Ireland places third in new EU ranking for online buyers of books

Irish people are among the biggest book buyers online in the EU

Caoimhe Gordon

Irish people are among the biggest book buyers online, according to new research from EU statistics agency Eurostat.

Around 21.1pc of Irish residents reported purchasing printed books online in the three months prior to the data collection for the 2023 study.

Ireland placed third in the EU-wide ranking, with 23.5pc of residents in the Netherlands and 22.2pc of Luxembourg residents reporting they had purchased printed books during this time.

In contrast, the countries with the lowest share of residents who bought a printed book online included Cyprus, Latvia and Bulgaria.

Ireland also ranked third for e-book sales during the same period, the research revealed.

Almost 17pc of Irish residents surveyed said they had bought an e-book in the three-month period before the study was conducted.

Around 22pc of those living in Denmark reported purchasing an e-book in this time, followed by 21.6pc of Dutch residents. Denmark and Finland were the only countries in the EU which had more people purchasing e-books than printed books in the three months before data collection began.

Just 0.6pc of those in Cyprus reported an e-book purchase in the period.

The share of the EU population making digital purchases of e-books and online versions of newspapers and magazines was around half of the that buying printed books online.

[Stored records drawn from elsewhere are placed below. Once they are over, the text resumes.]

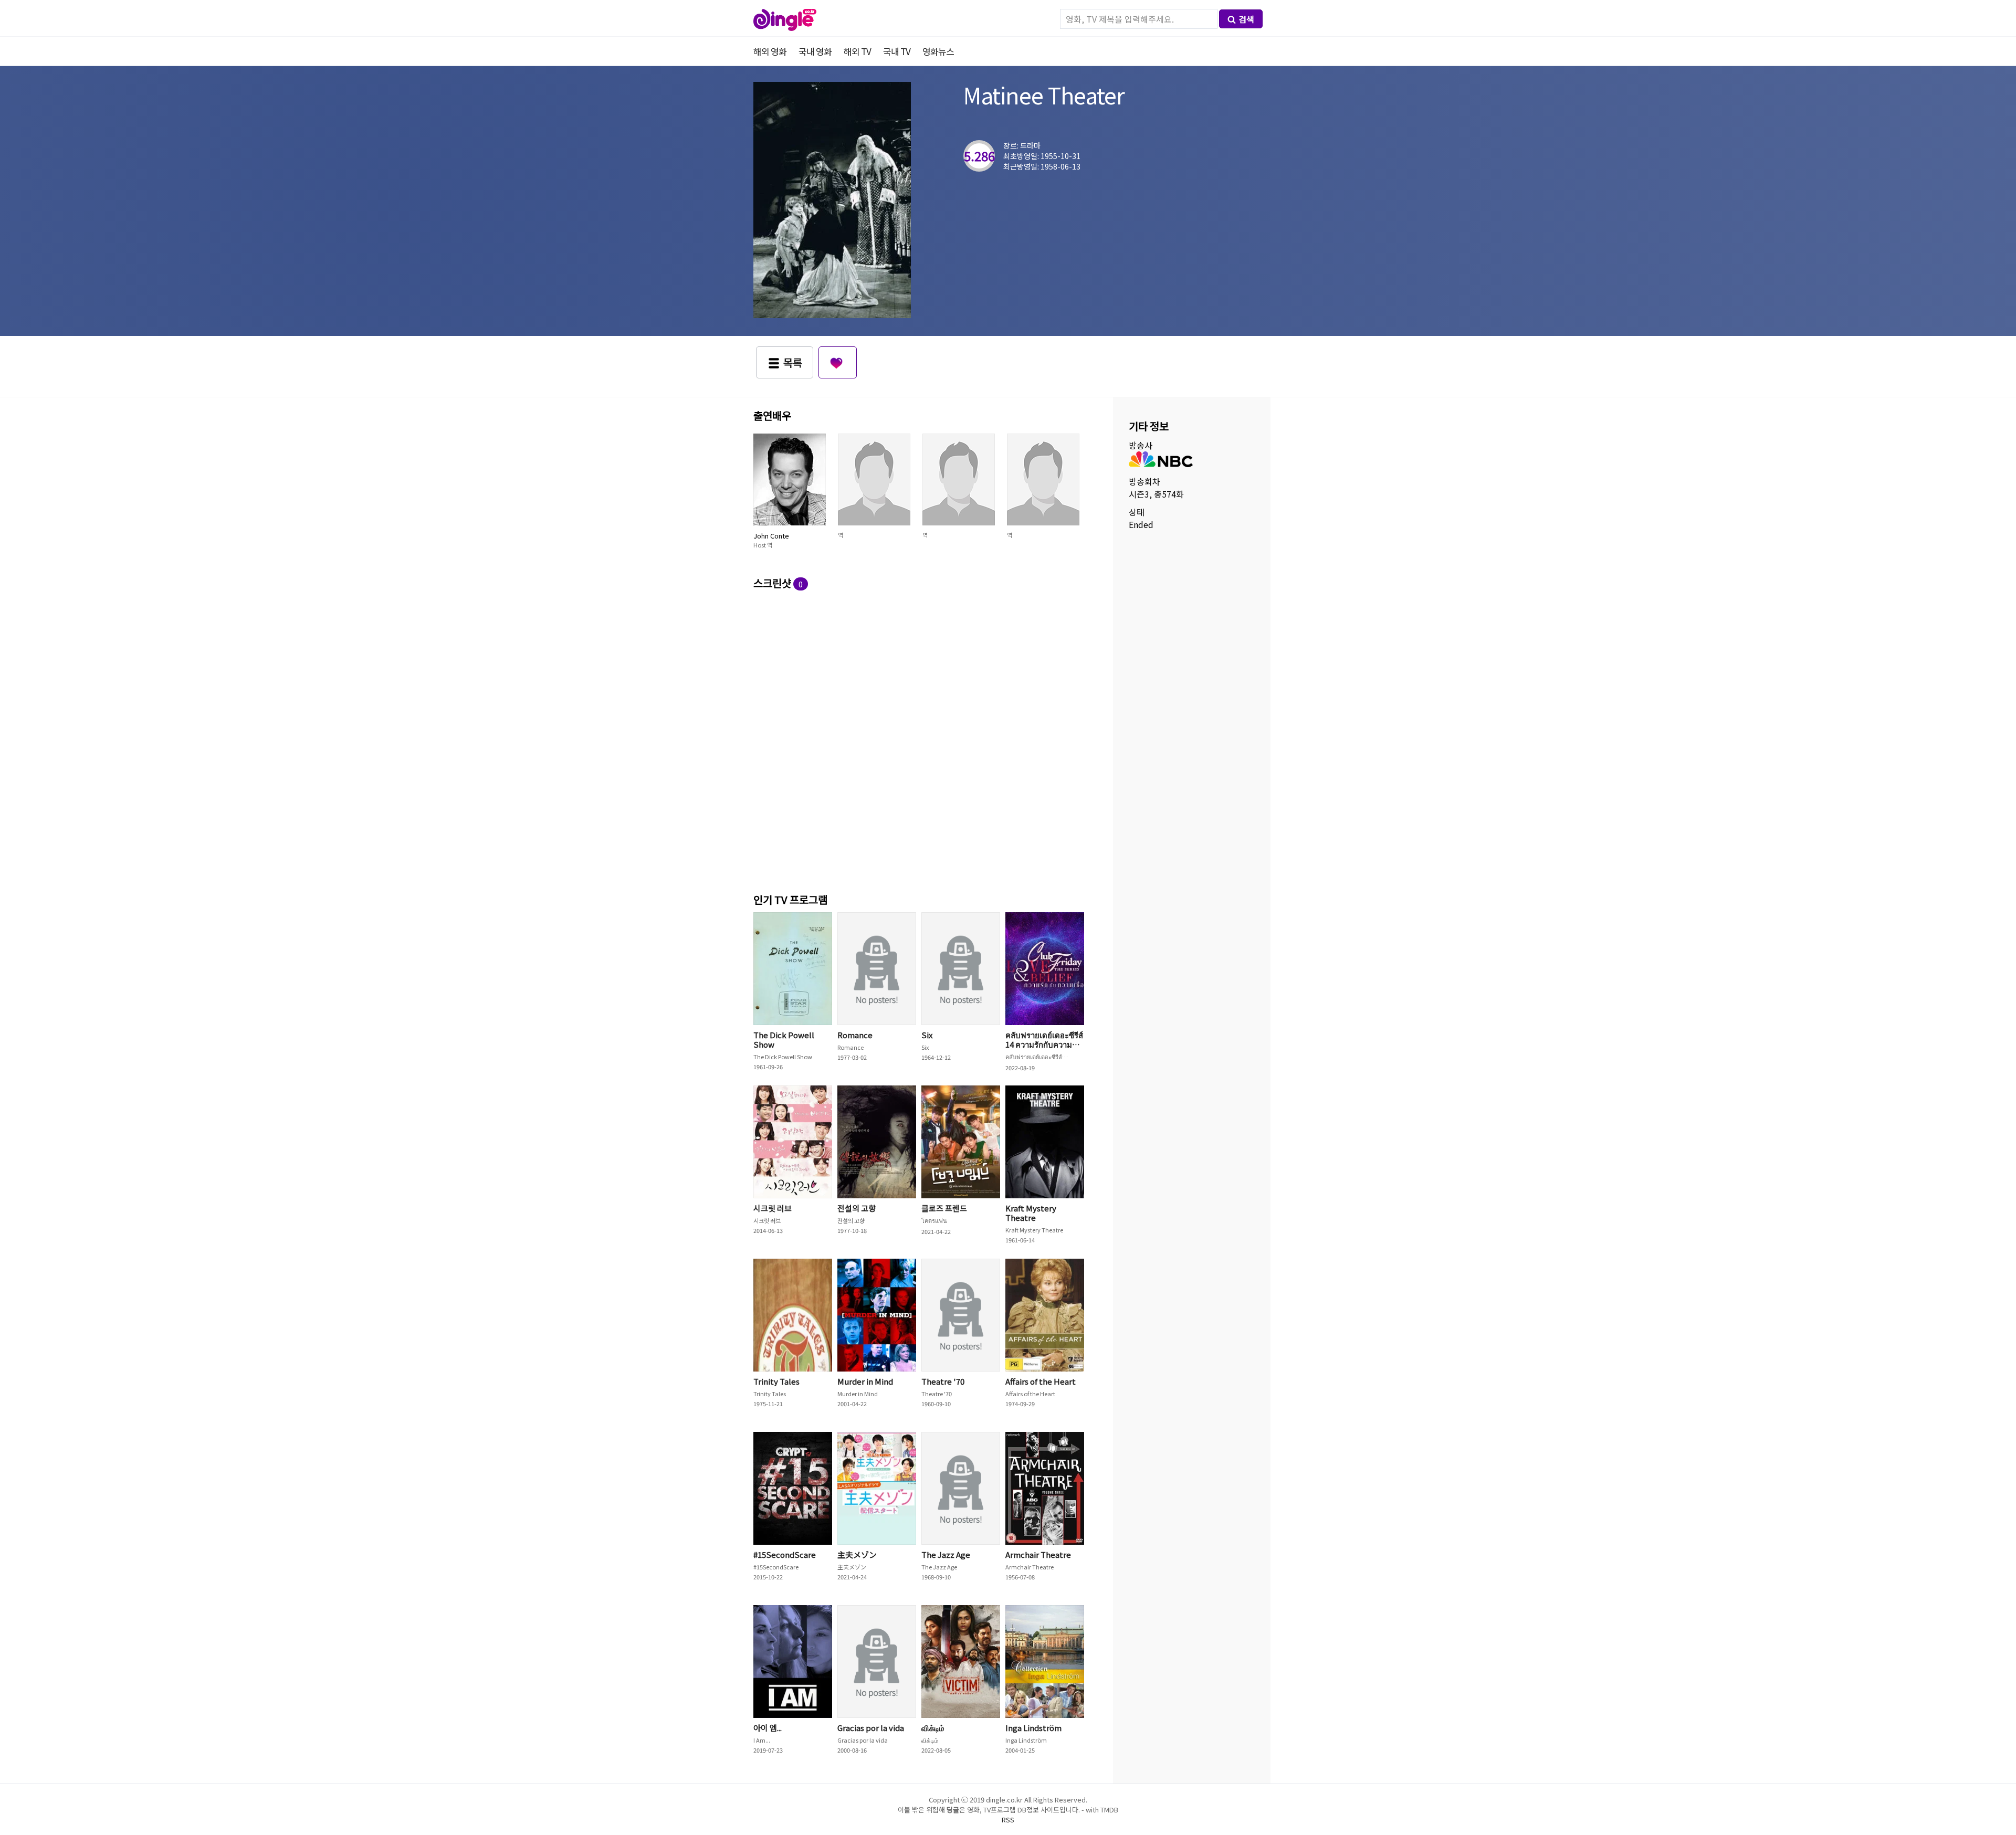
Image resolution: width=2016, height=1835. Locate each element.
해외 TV (857, 51)
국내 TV (896, 51)
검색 (1246, 19)
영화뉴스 (938, 51)
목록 (792, 362)
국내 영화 (815, 51)
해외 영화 (769, 51)
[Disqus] (921, 740)
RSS (1008, 1820)
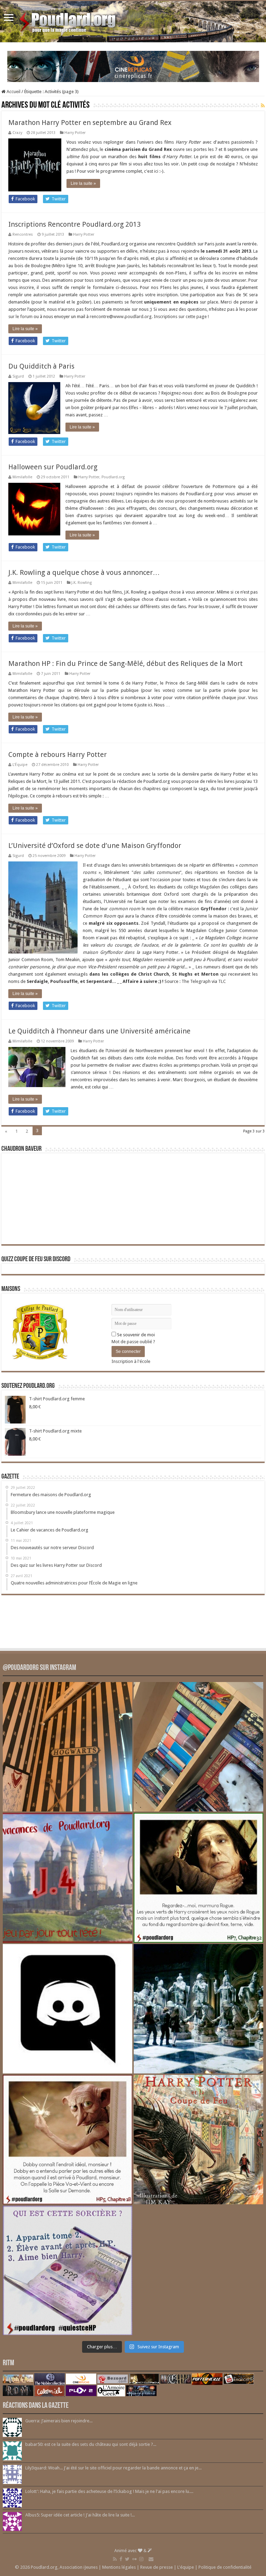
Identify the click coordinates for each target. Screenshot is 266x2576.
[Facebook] (121, 2559)
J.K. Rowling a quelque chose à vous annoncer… (84, 572)
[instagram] (141, 2559)
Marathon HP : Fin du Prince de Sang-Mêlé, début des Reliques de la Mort (125, 663)
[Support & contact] (151, 2559)
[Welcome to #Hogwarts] (67, 1746)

E-books were purchased by around 7.2pc of EU residents last year, up slightly from 6.6pc recorded a year earlier. However, this was stable compared with 2021 levels.

More than 13pc of EU residents bought a printed book online in the previous three months.

This rose from the 12.7pc recorded in 2022 but remained below the 14.5pc reported in 2021.

Around 13.1 million print books were sold in Ireland last year, according to a report from Nielsen BookData published earlier this year.

This was down 2.3pc from 2022 but value sales rose by 0.6pc to €170.8m across the year.

Nielsen BookData said that these statistics do not include digital formats, second-hand purchases or books borrowed from a library.

It added that adult fiction was the strongest performing sector last year, with the volume up 3pc.

Value of sales also rose 9pc in the same period.

Children’s writers took seven of the top 10 places in the list of bestselling authors in 2023, the report also found.